How Would You Build It: 1989 Shelby Dakota

Seeing Carroll Shelby jump ship from Ford around 1970 was no surprise. The direction that the Shelby Mustang program was headed towards was pissing him off more and more. His GT350 and GT500 were meant to be lithe, light track weapons, not fast Lay-Z-Boy coupes, but Ford had other plans and after 1968, Ford was running the production of the Shelby Mustangs. So Carroll got out of the game. He went on safari in Africa. He worked on his ranch. He learned how to make a mean pot of chili. And sometime shortly after Lee Iacocca had made the transition to Chrysler, a favor was called in. Shelby and Iacocca went back to the days of the Cobra and the Ford GT program and if anybody was going to breathe a pulse back into Dodge, Shelby was going to be the one. Given what he had to work with, he created vehicles years ahead of their time: the Omni GLH/GLHS and Shelby Charger were sport compacts before that was a classification. He gave the Daytona some teeth to tear into the hides of Mustang and F-car owners. He managed to give the Lancer and Shadow enough of a working-over to actually be something. But note the pattern here: all front-drive four-bangers with turbochargers. Not to downplay Shelby’s work here, but…where’s the V8?
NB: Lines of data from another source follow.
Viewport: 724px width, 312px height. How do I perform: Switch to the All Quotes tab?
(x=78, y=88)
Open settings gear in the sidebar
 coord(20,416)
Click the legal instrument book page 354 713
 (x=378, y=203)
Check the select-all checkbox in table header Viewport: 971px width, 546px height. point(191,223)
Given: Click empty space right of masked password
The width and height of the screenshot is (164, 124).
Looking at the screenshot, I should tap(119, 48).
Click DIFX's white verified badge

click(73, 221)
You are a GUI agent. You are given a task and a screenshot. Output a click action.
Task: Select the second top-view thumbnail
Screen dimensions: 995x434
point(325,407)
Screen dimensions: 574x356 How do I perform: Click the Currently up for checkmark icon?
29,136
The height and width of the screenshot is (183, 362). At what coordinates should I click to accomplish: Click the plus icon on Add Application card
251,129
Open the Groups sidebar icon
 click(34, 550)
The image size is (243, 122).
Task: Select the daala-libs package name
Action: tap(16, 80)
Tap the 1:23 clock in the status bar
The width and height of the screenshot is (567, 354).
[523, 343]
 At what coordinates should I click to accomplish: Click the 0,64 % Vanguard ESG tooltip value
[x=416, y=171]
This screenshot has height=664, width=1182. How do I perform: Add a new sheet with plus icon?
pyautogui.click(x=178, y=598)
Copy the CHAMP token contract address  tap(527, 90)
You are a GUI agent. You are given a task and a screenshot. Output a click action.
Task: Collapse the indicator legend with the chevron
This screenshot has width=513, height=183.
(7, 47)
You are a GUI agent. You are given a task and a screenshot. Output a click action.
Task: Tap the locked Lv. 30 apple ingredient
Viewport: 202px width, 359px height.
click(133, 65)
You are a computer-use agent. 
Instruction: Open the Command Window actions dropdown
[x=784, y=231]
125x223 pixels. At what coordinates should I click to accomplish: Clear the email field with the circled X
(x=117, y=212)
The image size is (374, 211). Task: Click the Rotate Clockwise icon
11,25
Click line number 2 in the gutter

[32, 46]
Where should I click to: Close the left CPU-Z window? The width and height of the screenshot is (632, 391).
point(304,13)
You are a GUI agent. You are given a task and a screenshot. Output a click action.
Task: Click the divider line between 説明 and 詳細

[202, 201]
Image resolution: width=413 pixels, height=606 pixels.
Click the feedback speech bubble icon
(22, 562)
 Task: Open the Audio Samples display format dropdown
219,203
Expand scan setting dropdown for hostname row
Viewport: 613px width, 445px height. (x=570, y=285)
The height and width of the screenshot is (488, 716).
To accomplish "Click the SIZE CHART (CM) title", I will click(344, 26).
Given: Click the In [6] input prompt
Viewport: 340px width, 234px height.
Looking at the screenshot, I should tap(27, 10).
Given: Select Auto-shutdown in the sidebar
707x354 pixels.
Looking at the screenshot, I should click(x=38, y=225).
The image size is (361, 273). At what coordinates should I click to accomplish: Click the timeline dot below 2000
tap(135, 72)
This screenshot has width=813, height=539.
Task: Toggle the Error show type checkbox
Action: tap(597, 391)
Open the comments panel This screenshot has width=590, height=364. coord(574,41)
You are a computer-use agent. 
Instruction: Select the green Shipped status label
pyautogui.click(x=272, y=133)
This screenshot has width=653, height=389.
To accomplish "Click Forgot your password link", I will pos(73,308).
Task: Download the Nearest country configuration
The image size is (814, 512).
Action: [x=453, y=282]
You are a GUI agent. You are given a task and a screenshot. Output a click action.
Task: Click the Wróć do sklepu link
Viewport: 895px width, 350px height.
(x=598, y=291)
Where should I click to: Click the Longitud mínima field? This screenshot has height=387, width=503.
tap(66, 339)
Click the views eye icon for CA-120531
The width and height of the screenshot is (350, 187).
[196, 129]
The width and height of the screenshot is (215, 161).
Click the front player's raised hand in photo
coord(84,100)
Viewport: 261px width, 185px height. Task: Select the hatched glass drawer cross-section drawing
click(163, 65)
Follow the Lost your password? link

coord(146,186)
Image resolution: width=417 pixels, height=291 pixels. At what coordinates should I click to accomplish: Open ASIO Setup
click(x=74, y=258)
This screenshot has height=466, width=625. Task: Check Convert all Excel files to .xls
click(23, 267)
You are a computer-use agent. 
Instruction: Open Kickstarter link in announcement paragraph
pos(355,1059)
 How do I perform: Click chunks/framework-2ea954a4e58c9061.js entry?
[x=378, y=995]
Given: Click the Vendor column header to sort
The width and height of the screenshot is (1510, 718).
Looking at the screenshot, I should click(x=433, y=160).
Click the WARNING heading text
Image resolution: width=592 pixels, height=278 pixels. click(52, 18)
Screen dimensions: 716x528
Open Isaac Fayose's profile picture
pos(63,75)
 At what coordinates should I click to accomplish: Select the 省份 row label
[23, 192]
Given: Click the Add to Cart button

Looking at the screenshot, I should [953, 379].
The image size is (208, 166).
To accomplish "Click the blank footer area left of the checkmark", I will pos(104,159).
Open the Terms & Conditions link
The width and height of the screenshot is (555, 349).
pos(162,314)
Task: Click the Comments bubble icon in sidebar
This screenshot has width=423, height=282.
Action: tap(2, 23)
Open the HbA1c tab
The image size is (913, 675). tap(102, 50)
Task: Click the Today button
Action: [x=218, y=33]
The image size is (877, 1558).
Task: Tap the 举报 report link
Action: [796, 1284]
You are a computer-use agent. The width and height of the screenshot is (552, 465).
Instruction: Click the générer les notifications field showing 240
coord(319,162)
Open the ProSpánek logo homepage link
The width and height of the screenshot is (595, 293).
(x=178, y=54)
That’s where the midsized Dodge Dakota came into view. By doing some basic work with the radiator and fan system in order to free up some much-needed space in the engine bay, the 175 horsepower 318 was able to fit. Backed up to an overdrive automatic, tricked out with later 1980s sport truck cues and graphics, and making the right noises out of the pipes, the Shelby Dakota wasn’t a bad option for Mopar V8 performance. Scratch that…it was the only option unless you were interested in a Ram. 1,500 Shelby Dakotas were cranked out that year, and this is number 209, in white. What was solid power in 1989 is now barely adequate and laughable out of a V8. The looks are period-correct fine, the interior is what it is, but that 318 has got to go. The question, then: how do you build this rig up?

Our take: Since a Chrysler small-block is already fitted, it’s time for a 408 stroker. Give the transmission plenty of love so that it’ll survive the onslaught and be done. Digging through some archives of mine turned up a 600 horsepower, pump-gas version that Steve Dulcich built back in 2002, based off of a 1972 360 wearing Mopar Performance W-2 iron heads. 600 horsepower in an early Dakota is perfect. Dress it up like a stock unit and we wish you happy hunting.